FBA uses the principle of linear programming to solve the system of mass balance equations by defining an objective function and searching the solution space for an optimal flux distribution that meets a defined objective. A dynamic extension of the static FBA was described by Mahadevan et al. (2002), comprising a dynamic optimization approach and a SOA. In this paper, a derivative of the SOA was applied by dividing the selected growth phase (53–70 DAS) into 18 pseudo steady-state intervals and computing a static FBA constrained by static and dynamic constraints at each pseudo steady state. The dynamic constraints (C1–C7) were applied by taking the daily average of the exchange flux rates (hourly values) predicted by the dynamic FPM as a basis. With respect to the predicted leaf-specific rate of (1) Suc loading into the phloem (C1), (2) starch synthesis (C4), and (3) Suc transport into the vacuole (C5), the daily average was computed by summing up the hourly values of 10 leaves and taking the average. Asn (C2) and Gln (C3) exchange flux rates were computed by splitting up the nitrogen exchange flux rate predicted by the FPM according to the Asn-Gln ratio in the barley phloem sap reported by Winter et al. (1992). The computation of the dynamic constraints is described in Supplemental Table S4, a and b, and the resulting dynamic constraints are listed in Supplemental Table S4c. A description of the time-independent (static) constraints used in all simulations is given in Supplemental Table S2.

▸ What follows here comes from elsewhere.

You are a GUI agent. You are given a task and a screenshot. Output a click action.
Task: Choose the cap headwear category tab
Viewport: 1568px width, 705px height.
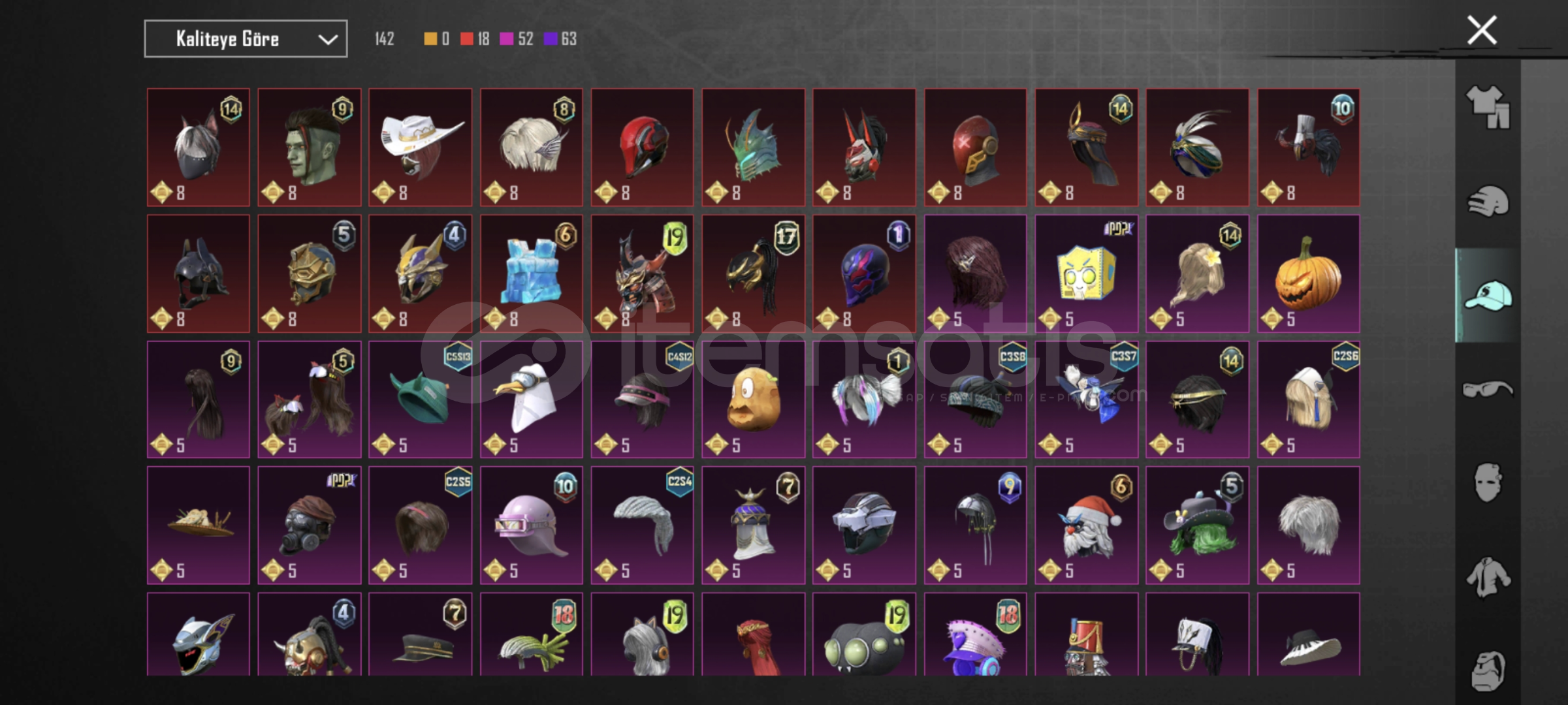tap(1488, 295)
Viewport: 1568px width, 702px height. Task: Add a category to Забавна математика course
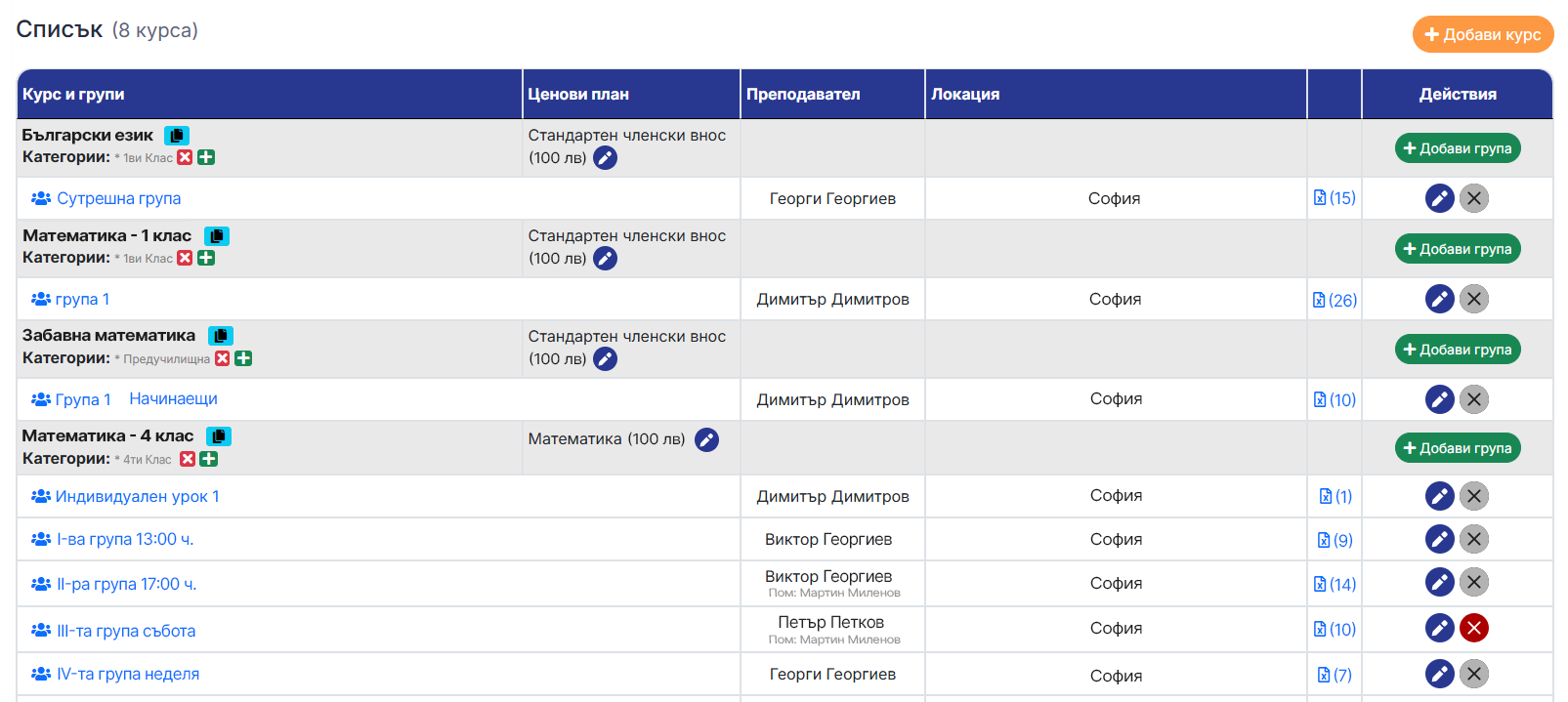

To take into account the variation of seed biomass composition during the generative phase of barley plant development, time-specific biomass expression was included for each static FBA simulation. Due to the scarcity of experimental data for the period examined, a time-specific biomass expression was generated by extrapolating seed biomass data experimentally determined for barley (genotype Golden Promise) seeds at 3 to 4 DAS, which corresponds to 53 to 55 DAS of the dynamic FPM. A detailed description of the computation of the time-specific biomass compositions is given in Supplemental Table S5.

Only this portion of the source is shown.